Taking this into your software

In safety critical settings, or areas like finance, opacity is actually a commercial risk - the customers (or at least the regulators) tend to expect upfront to know how things are done from their software providers. Various ISO standards and laws try to codify this for different sectors. Risks are: fines or people just no longer buying from you - they'll just assume your product is "crap". That's billion dollar markets gone... because someone thought it would be "too commercially sensitive" to explain how something was calculated.

In less safety critical settings, opacity is still a commercial risk in certain contexts, and you need to know your users to understand how much explainability you need. Things that up that need - complicated things that are difficult to explain, things that involve other people, things that matter a lot to the user if it goes wrong, things that go wrong a lot, and so on.

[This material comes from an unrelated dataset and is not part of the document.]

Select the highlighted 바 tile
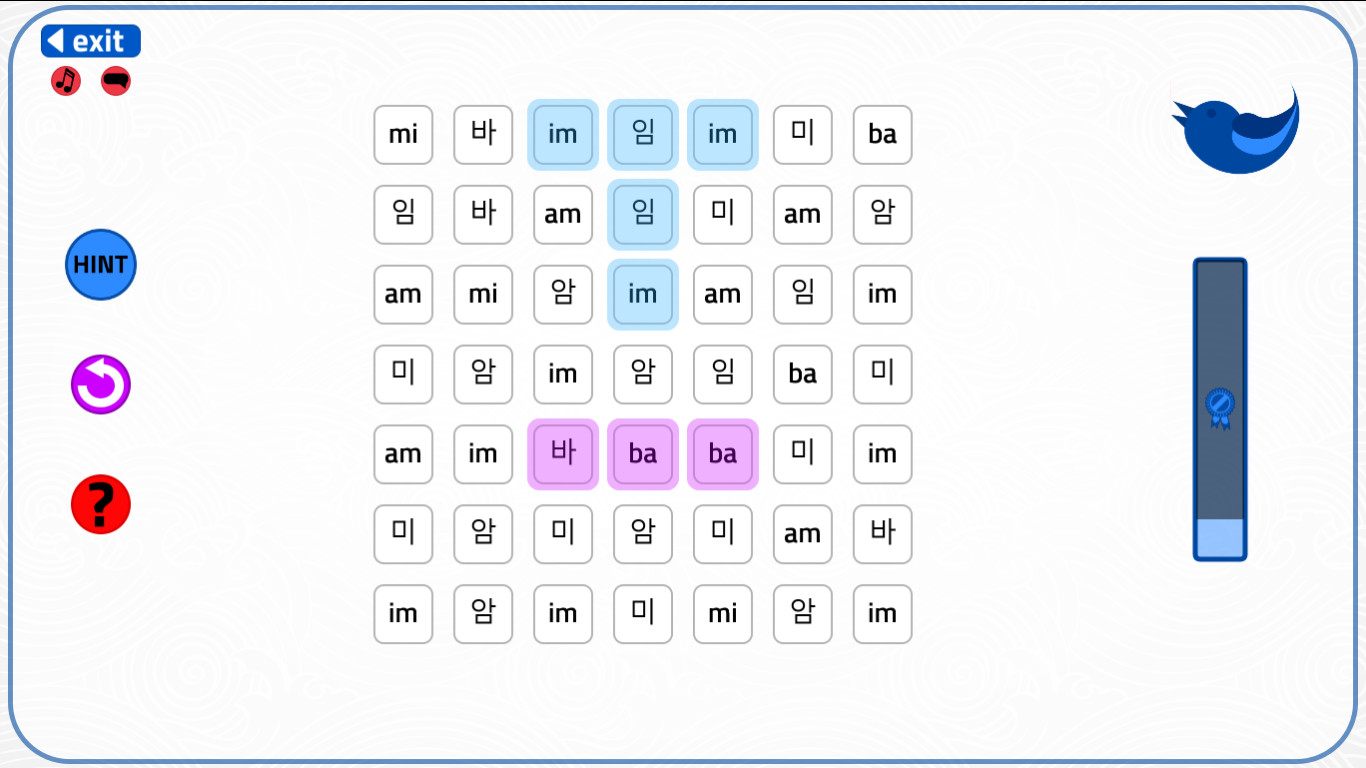Viewport: 1366px width, 768px height. tap(563, 455)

So you'll go through a phase of understanding just how much explainability they need, and you'll be tweaking this over time. So what does explainability look like? Even in the AI world where that "thinking" stage is more opaque?

Some general principles to help with explainability that aren't just "teach your users to code"

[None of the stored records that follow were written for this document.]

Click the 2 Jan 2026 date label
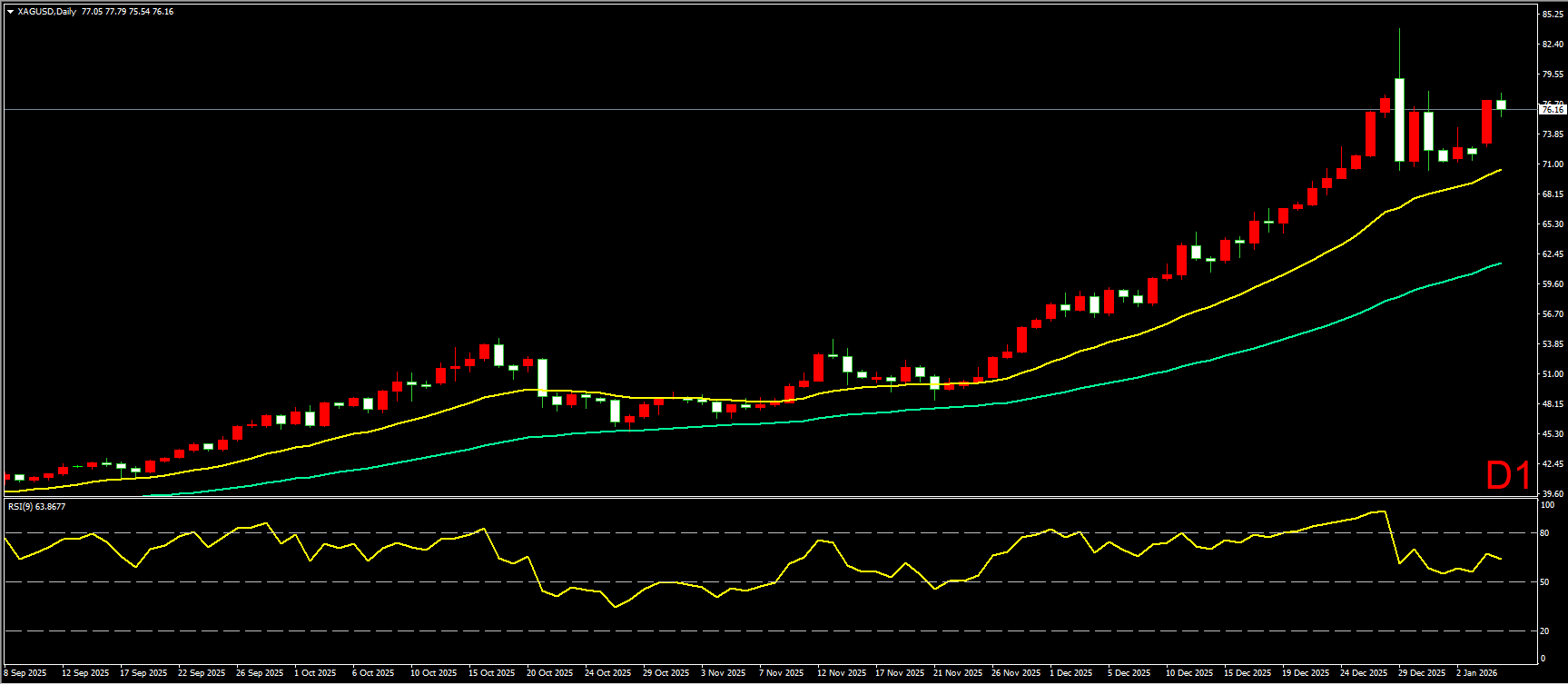This screenshot has width=1568, height=685. click(1476, 673)
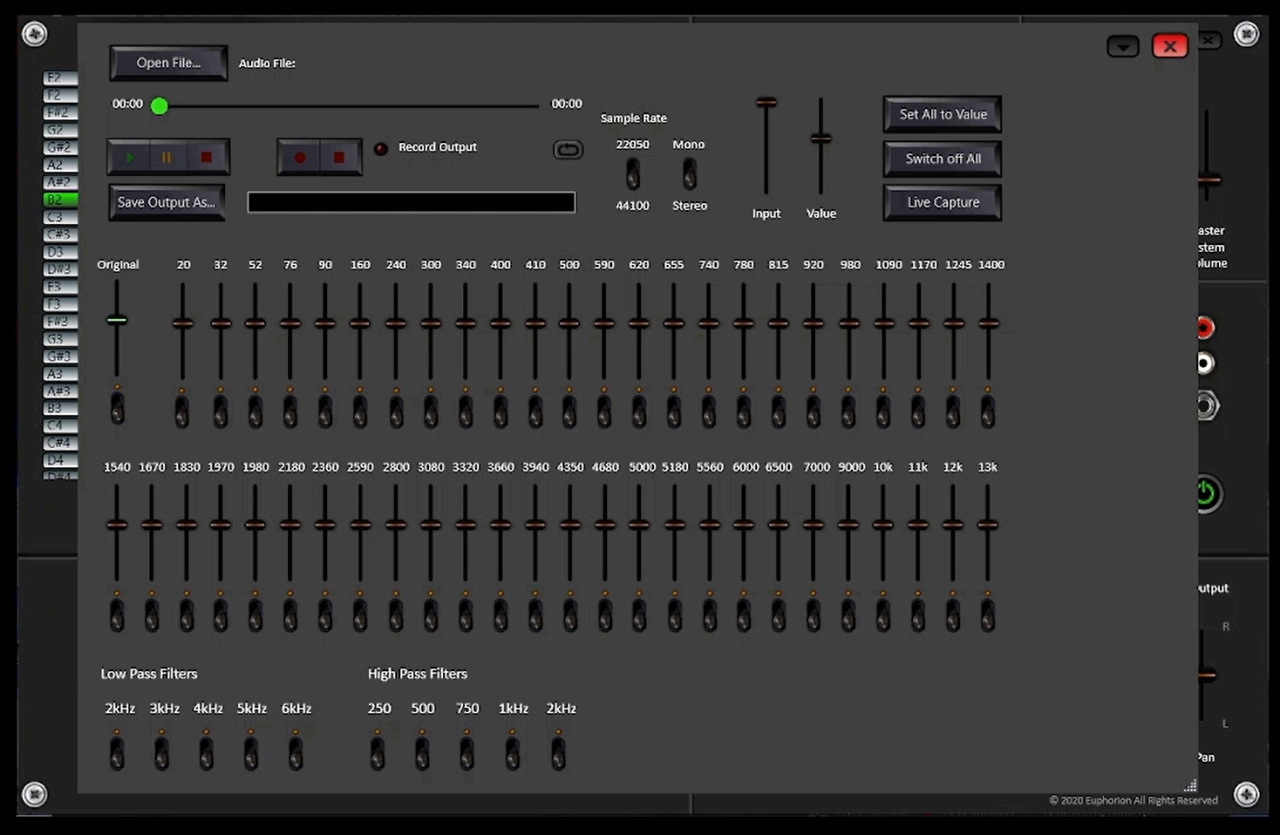Click the green power button icon
This screenshot has height=835, width=1280.
(1205, 493)
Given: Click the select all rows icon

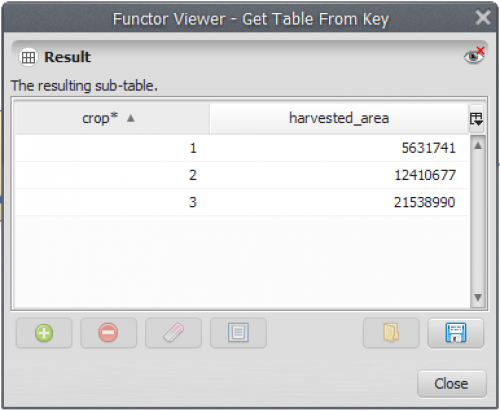Looking at the screenshot, I should tap(238, 333).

Whether you’re building enterprise tools, consumer apps, or internal systems, have some guiding principles:

Every time you give someone data, or a UI component, or something else - you are adding to their mental model of how your system is creating this information. Everything you design needs to consider how you want their mental model to be in their heads.
Remember that all these numbers or bits of data are Real Things to your users - they correspond to real life stuff those numbers represent, like their money, or the speed of a car they are inside, or how many minutes are they standing in the rain waiting for a taxi. Numbers being wrong are often scary.
Your final "human in the loop" is your user. Try not to invoke them unless it helps them in some way.
In addition, taking them on a journey to trust your data isn't a static thing - this takes time. Expect to be taking them on a journey of delegation (almost like delegating to a person), where they go from checking everything to just troubleshooting rare issues.
You can however borrow patterns from other systems to help you. Don't reinvent the wheel (the diabetes example above, we literally did reinvent the activity rings on the Apple watch... but they made little sense to new users - was too much of an abstraction leap).
Broadly, bugs are actually ok, as long as they don't break that mental model in your user's head. If you told them that you expect a variation of 5% and they spot something 5000% different from the number they expect, you need a good answer, and a clear one that makes sense to them.
In addition, in the AI world, turns out the mental model doesn't have to show its pennies and nickels as long as it intuitively makes sense to the user, and the bugs don't break their confidence
Balancing showing your working vs hiding detail will very much depend on your users and how they use your data. Engineers in enterprise orgs will want almost a close handed collaboration, even if you get it all right - the person putting on a spotify radio station at a party won't care exactly how you define music genres as long as you don't ruin their party.

To finish - trust in data and systems isn’t about correctness, even with highly system literate and numerate users. It’s about whether people can place your system inside their understanding of the world.